Picerni v. Bilingual Seit & Preschool Inc.
This case was before the Court on the Plaintiff’s motion to approve settlement, following his acceptance of an offer of judgment tendered by defendant pursuant to Rule 68. Although the plaintiff brought the case as a putative collective action, the accepted offer of judgment purported to resolve the case on an individual basis. Prior to the defendant having answered or appeared in the case, the plaintiff filed a notice of acceptance of an offer of judgment that defendant had made under Fed.R.Civ.P. 68. The offer of judgment provided that the case would be settled on an individual basis (not as a collective or class action) for $5000 payable to plaintiff, plus attorney’s fees of $4590, “which represents 7.65 hours at $600 an hour.” The court initially declined to enter judgment under Rule 68, instead issuing an order requiring the parties to seek the court’s approval of the settlement. Subsequently, the plaintiff complied with the October 19th Order, and filed a motion in an effort to explain that the settlement and his attorney’s fees had a reasonable basis. Upon consideration of the motion it had initially required however, the court essentially reversed itself, and in a lengthy opinion held that under the circumstances of the case- where the employee had filed a lawsuit and was represented by counsel- the parties’ private settlement of the claims did not require judicial approval.
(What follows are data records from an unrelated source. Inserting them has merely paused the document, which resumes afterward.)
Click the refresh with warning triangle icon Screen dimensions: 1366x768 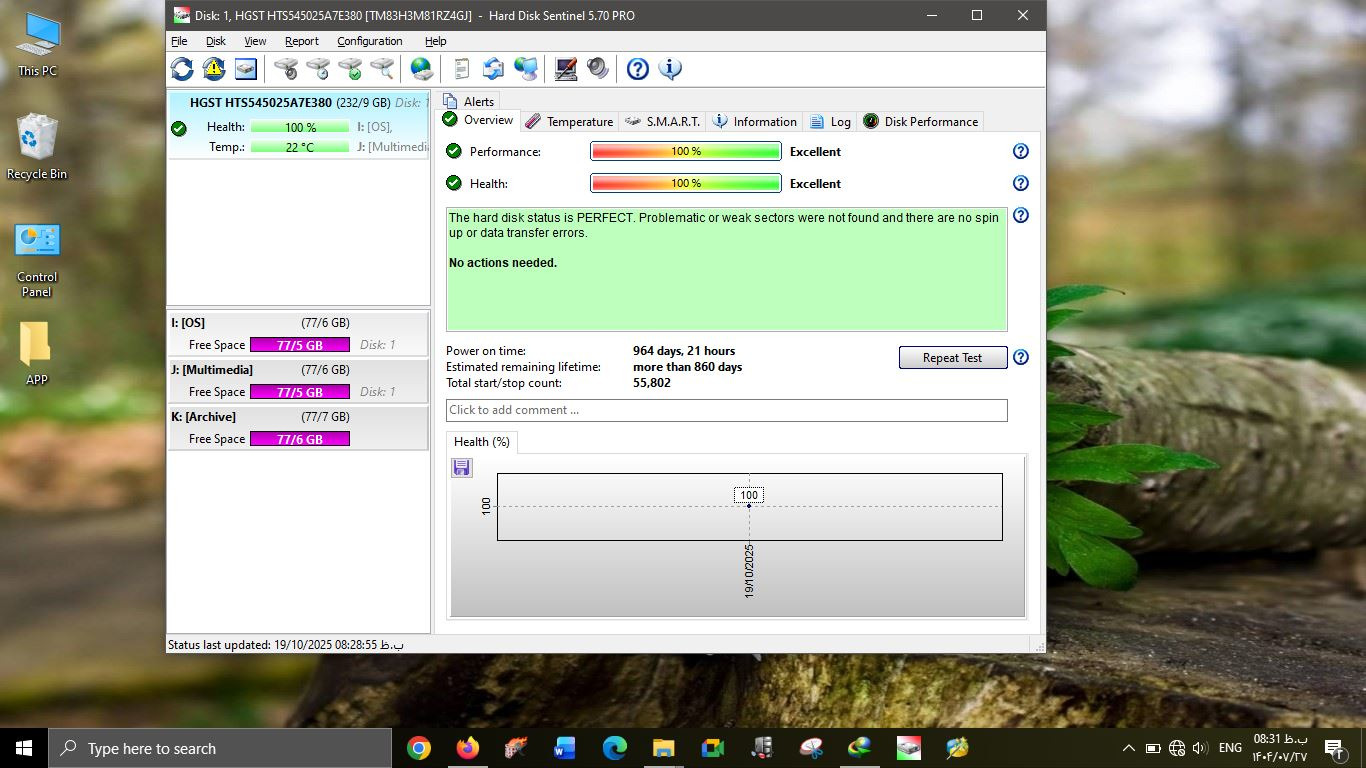214,69
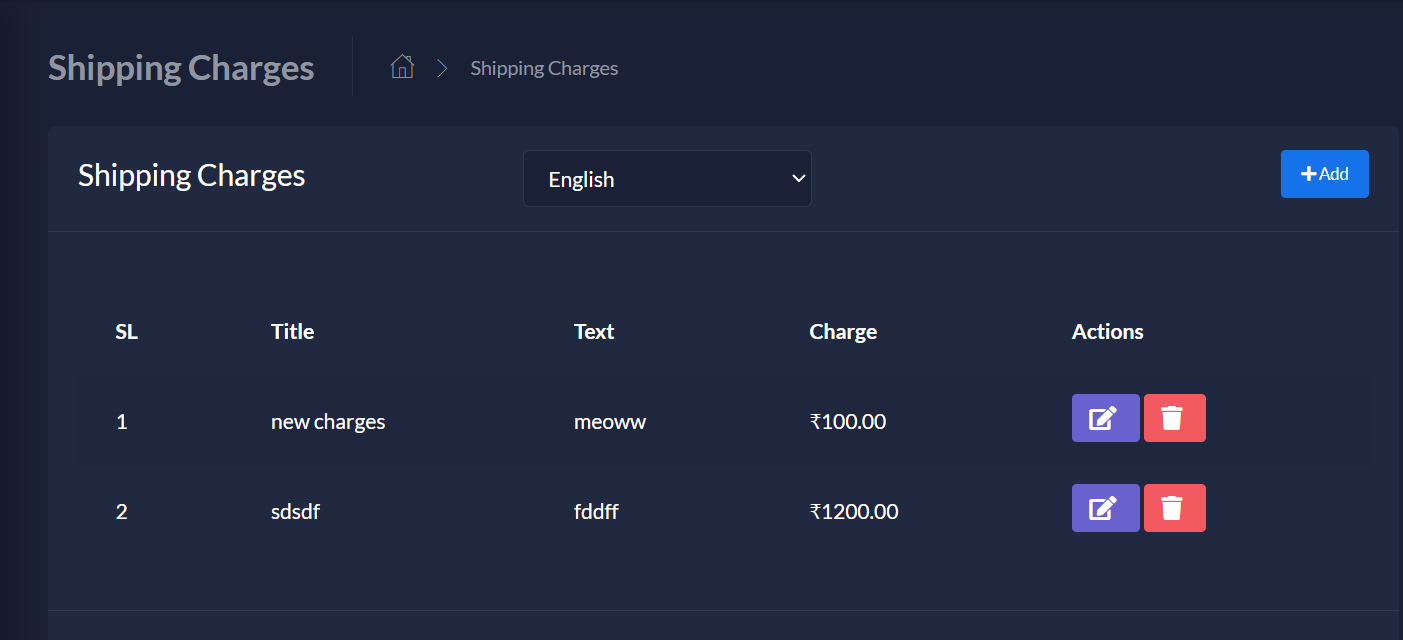Image resolution: width=1403 pixels, height=640 pixels.
Task: Click the 'Title' column header
Action: point(291,331)
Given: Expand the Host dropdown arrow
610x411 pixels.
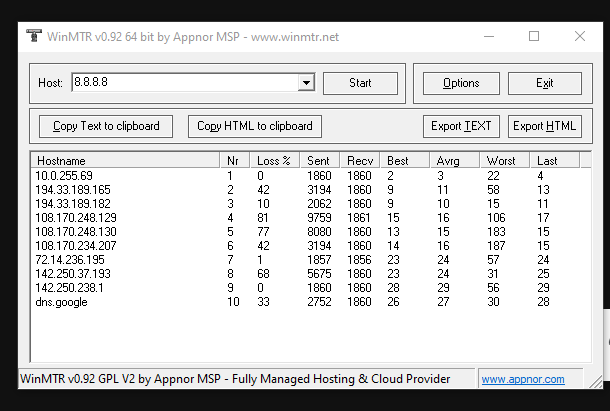Looking at the screenshot, I should point(306,83).
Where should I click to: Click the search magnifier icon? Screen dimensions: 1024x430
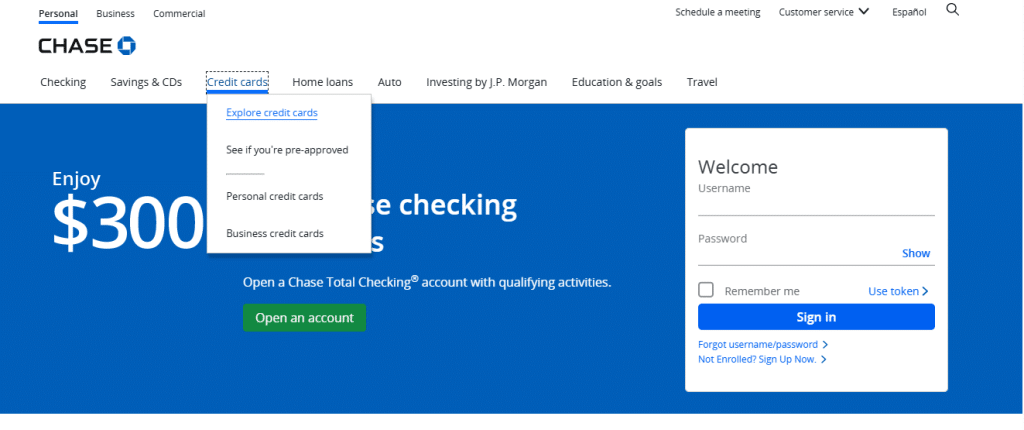click(x=952, y=10)

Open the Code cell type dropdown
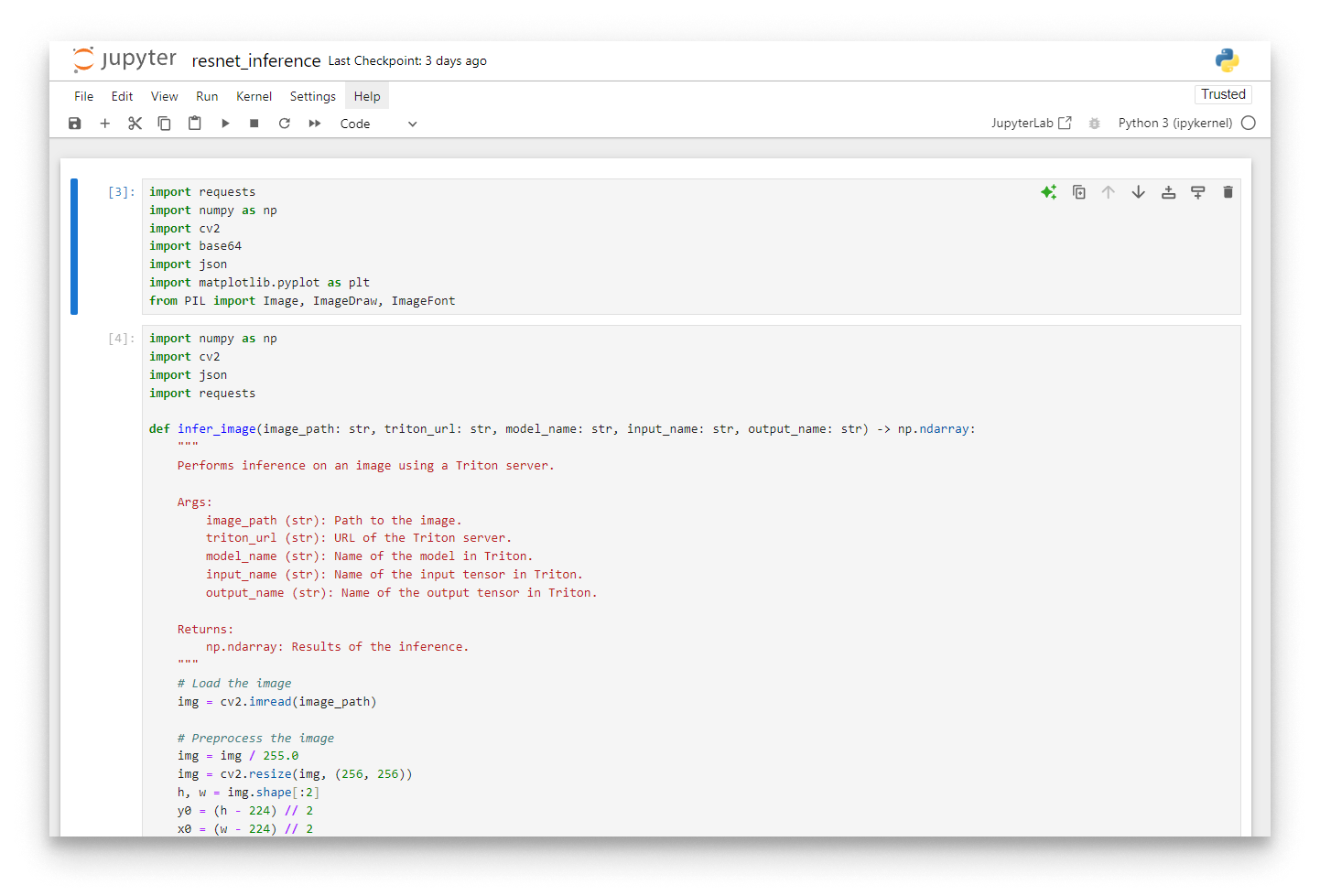click(x=378, y=123)
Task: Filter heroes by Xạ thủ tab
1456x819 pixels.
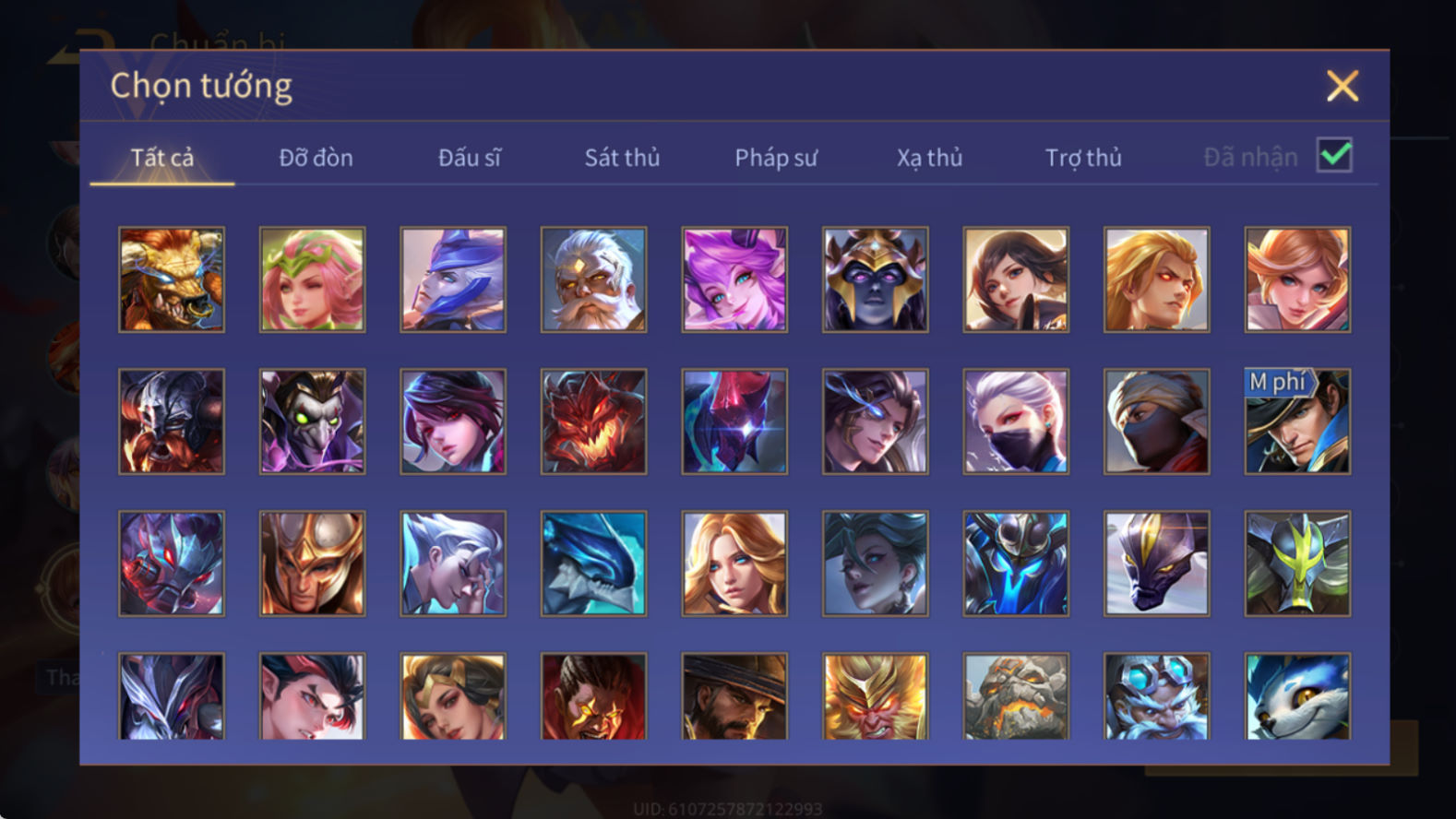Action: [x=929, y=158]
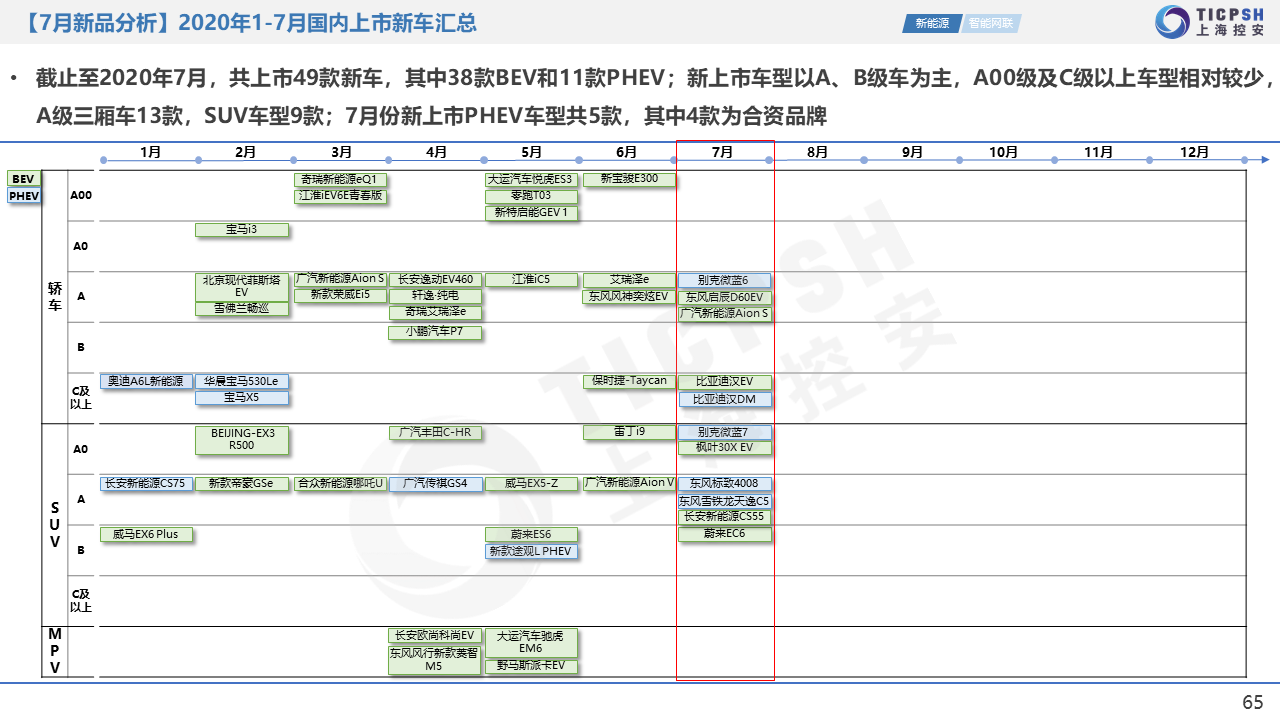Screen dimensions: 1280x720
Task: Click the 蔚来EC6 box
Action: coord(725,534)
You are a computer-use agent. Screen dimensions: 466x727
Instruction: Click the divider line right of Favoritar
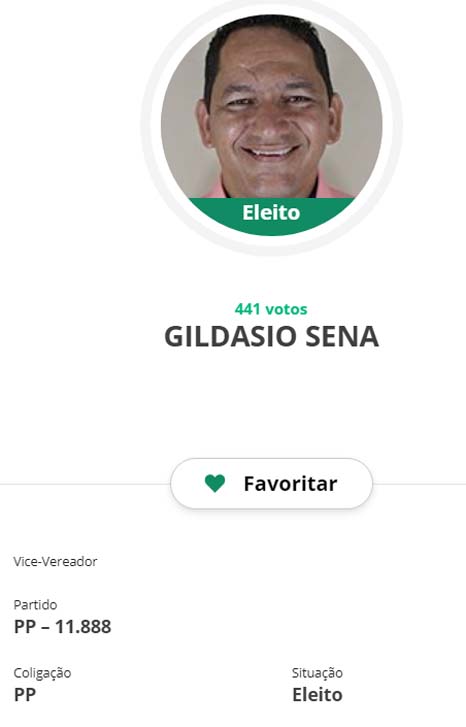[419, 484]
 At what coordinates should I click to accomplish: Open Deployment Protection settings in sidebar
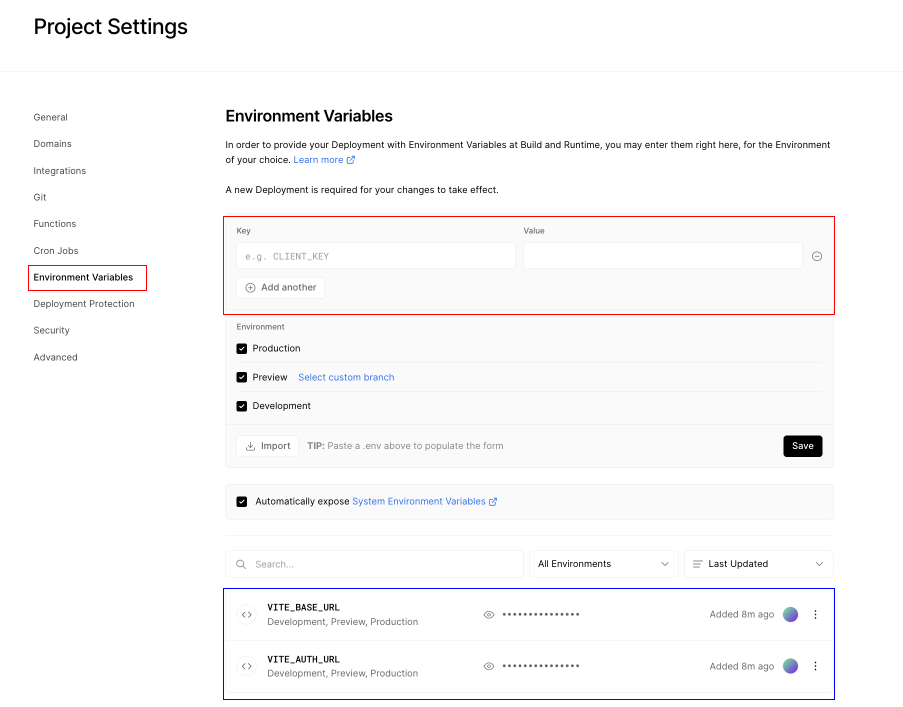pyautogui.click(x=84, y=304)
Initially, the court discussed longstanding United States Supreme Court jurisprudence holding that employees cannot enter binding settlements waiving their rights under the FLSA, absent a showing there was a “bona fide dispute.”
Comparing the case before it the court reasoned the situation was not that contemplated by the Supreme Court, because the plaintiff had filed a lawsuit and was represented by counsel:
Curiously, however, none of the cases expressly consider the issue presented in this case, and that is presented in many others before me—settlement of a claim after the FLSA case has been commenced, i.e., a “private” settlement occurring in the context of a public lawsuit, where neither side invites, and in some cases, one or both sides actually resist, the Court’s determination of whether the settlement is fair and reasonable.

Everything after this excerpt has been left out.